Alfred John McDonald was convicted of assault against his wife and sentenced to 120 days confinement in the county jail and a fine of $4,000. He contends in four issues that the evidence is insufficient to sustain that conviction. We disagree and affirm the judgment.
We review challenges to the sufficiency of the evidence by the standards discussed in Jackson v. Virginia, 443 U.S. 307, 99 S.Ct. 2781, 61 L.Ed.2d 560 (1979)[1] and Watson v. State, 204 S.W.3d 404 (Tex. Crim. App. 2006). Appellant argues that the evidence is insufficient to show that he caused bodily injury to the complainant by pushing her, striking her, or choking her with his hand as alleged in the information because the complainant testified that appellant only pushed her to the bed.[2] When different means of committing the same offense are submitted to the jury, a general verdict is proper if the evidence is sufficient to support any one of those means. Kitchens v. State, 823 S.W.2d 256, 258 (Tex. Crim. App. 1991).

▸ Task material

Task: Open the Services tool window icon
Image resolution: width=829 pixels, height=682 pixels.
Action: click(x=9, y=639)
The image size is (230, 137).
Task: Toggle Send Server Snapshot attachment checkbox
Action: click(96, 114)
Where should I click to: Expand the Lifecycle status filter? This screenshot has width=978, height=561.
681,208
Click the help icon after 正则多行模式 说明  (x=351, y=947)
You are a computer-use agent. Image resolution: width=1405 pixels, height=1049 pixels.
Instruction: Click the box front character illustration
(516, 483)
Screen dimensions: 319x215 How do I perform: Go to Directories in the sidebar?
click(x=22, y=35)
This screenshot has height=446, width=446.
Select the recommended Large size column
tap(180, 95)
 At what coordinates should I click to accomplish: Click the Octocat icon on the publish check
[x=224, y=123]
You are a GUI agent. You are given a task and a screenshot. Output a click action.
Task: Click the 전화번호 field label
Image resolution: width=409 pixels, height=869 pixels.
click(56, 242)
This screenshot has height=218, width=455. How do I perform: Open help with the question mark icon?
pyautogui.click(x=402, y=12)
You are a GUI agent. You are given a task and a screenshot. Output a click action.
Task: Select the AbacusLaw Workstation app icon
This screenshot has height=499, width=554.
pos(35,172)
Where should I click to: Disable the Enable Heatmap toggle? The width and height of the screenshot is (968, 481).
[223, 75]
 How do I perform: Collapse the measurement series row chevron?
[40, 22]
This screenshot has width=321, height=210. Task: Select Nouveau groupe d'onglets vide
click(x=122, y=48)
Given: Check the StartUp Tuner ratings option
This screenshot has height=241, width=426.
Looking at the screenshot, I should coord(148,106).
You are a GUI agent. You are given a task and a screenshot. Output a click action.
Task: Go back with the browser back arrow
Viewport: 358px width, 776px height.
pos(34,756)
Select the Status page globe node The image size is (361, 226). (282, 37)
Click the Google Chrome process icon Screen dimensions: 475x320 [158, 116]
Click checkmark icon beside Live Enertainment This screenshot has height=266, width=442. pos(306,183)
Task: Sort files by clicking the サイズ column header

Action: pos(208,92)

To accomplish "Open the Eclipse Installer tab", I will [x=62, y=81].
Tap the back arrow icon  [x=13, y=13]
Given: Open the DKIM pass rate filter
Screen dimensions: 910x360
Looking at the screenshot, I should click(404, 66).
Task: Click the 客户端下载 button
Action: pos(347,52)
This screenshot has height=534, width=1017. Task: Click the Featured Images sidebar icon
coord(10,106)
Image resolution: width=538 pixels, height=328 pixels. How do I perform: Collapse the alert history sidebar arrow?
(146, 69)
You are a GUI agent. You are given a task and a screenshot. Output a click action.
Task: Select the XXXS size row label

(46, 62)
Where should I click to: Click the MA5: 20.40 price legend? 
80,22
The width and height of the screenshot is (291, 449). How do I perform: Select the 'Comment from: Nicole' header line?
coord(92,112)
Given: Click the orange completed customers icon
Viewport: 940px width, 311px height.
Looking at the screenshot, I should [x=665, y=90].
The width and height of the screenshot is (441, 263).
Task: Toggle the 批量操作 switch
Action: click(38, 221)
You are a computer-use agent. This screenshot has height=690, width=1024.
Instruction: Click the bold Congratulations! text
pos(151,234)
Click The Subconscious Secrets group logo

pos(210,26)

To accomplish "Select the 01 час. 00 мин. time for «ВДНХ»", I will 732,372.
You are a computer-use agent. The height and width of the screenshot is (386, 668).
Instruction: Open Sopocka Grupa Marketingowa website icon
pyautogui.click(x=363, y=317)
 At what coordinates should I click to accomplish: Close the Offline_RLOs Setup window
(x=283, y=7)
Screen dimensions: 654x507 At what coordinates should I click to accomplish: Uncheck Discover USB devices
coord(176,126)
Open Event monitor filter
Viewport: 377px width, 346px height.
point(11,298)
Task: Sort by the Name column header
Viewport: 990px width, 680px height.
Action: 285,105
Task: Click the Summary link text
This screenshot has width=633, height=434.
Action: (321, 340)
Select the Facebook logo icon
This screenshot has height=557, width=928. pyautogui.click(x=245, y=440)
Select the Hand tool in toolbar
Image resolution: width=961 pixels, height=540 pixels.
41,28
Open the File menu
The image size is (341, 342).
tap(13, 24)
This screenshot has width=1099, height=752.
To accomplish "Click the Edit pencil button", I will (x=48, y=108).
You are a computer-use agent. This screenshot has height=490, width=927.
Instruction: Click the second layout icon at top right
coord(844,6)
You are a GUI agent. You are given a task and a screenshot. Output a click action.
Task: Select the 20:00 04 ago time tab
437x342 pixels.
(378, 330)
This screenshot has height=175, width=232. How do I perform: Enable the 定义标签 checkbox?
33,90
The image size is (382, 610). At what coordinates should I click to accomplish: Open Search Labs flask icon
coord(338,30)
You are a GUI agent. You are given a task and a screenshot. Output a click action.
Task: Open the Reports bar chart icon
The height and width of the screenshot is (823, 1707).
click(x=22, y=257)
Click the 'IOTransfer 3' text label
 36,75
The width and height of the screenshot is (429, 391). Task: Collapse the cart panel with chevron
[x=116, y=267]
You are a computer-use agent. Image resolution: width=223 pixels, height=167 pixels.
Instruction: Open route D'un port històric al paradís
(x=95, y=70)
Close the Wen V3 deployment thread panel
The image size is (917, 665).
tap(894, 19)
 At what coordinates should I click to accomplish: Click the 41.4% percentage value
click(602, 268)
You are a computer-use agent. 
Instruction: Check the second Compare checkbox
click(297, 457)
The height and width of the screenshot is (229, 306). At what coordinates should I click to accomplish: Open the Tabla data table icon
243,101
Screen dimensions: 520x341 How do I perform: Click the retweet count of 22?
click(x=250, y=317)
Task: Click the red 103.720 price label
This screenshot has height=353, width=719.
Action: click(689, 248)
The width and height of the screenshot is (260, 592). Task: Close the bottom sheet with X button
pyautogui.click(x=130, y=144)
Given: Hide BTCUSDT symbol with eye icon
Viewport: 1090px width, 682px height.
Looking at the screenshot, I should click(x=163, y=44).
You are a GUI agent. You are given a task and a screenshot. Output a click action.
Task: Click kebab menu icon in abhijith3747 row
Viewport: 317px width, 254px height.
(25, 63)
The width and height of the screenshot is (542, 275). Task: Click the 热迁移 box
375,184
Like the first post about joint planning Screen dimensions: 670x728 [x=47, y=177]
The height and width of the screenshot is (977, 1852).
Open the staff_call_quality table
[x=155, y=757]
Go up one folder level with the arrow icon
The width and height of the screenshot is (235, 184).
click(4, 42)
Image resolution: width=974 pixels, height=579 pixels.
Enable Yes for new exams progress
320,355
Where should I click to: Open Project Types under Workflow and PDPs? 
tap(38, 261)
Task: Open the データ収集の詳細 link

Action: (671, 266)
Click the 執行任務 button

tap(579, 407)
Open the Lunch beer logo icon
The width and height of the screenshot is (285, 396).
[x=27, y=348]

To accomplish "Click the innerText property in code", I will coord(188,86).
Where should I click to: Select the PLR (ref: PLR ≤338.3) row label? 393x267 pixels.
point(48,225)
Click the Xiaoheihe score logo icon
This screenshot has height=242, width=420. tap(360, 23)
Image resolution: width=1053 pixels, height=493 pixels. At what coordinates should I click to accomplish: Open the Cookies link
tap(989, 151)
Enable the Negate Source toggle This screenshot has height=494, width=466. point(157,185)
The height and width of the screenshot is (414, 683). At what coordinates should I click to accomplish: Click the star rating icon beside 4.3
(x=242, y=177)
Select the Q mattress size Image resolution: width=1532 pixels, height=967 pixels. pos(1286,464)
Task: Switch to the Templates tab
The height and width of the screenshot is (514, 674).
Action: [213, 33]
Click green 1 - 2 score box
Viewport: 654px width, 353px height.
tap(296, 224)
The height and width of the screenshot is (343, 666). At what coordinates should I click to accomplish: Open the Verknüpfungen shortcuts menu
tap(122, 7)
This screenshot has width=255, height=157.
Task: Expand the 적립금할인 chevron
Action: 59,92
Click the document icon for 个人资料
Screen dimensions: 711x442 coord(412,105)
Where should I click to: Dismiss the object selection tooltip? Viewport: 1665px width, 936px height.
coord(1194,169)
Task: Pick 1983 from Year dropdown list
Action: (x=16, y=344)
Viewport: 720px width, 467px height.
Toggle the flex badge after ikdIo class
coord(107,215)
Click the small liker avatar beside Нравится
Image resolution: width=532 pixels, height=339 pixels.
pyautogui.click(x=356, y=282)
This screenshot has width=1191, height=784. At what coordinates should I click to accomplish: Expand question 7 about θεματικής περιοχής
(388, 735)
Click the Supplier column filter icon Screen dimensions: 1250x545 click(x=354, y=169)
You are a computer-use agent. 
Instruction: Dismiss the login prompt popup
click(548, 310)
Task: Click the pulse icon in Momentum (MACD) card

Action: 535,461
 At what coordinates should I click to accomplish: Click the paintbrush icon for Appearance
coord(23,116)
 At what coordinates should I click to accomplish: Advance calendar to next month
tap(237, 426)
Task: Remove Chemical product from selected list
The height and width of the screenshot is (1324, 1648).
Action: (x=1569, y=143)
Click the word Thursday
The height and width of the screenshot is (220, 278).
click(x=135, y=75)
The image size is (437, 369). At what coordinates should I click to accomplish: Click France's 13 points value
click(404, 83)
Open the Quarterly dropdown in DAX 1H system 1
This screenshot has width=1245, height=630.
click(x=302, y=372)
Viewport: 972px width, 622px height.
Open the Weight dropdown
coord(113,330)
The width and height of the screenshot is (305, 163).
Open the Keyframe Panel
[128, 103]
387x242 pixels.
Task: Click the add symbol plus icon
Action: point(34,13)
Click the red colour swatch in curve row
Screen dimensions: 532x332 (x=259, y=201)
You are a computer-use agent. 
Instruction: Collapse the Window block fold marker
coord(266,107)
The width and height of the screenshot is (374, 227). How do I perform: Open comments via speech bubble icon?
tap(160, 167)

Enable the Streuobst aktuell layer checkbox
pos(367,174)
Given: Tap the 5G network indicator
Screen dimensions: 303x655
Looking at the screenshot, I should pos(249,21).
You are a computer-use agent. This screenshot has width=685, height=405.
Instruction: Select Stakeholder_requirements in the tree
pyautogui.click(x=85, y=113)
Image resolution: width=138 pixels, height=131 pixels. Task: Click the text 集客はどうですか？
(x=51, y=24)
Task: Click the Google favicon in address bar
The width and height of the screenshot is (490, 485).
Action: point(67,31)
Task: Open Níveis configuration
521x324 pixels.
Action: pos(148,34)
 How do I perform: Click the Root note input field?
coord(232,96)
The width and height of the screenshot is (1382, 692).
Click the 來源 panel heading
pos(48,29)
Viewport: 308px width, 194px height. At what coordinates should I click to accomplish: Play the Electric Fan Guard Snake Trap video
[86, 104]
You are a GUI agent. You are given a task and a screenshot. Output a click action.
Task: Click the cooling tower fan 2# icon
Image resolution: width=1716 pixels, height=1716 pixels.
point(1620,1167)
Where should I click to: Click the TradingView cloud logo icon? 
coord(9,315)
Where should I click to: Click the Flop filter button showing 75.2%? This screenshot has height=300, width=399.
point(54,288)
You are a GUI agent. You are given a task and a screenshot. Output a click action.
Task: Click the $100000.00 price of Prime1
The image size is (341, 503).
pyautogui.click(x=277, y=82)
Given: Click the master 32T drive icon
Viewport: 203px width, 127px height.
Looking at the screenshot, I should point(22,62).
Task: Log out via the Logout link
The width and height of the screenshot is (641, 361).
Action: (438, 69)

▸ Set problem 1
Reproduce the passage of the court opinion starting at "Alfred John McDonald" and ending at "affirm the judgment.", substituting "spouse" for "wife".
▸ Set problem 2
Identify each line of the listing that contains the string "resolution", with case counting, and copy those lines.

▸ Task response 1
Alfred John McDonald was convicted of assault against his spouse and sentenced to 120 days confinement in the county jail and a fine of $4,000. He contends in four issues that the evidence is insufficient to sustain that conviction. We disagree and affirm the judgment.

▸ Task response 2
Image resolution: width=829 pixels, height=682 pixels.
You are a computer-use agent. Image resolution: width=1405 pixels, height=1049 pixels.
Image resolution: width=409 pixels, height=869 pixels.
Image resolution: width=538 pixels, height=328 pixels. How do I perform: Collapse the alert history sidebar arrow?
Image resolution: width=961 pixels, height=540 pixels.
You are a computer-use agent. Image resolution: width=223 pixels, height=167 pixels.
Image resolution: width=974 pixels, height=579 pixels.
Image resolution: width=1053 pixels, height=493 pixels. At what coordinates should I click to accomplish: Open the Cookies link
Select the Q mattress size Image resolution: width=1532 pixels, height=967 pixels. pos(1286,464)
Image resolution: width=532 pixels, height=339 pixels.
Image resolution: width=138 pixels, height=131 pixels. Task: Click the text 集客はどうですか？
Image resolution: width=1716 pixels, height=1716 pixels.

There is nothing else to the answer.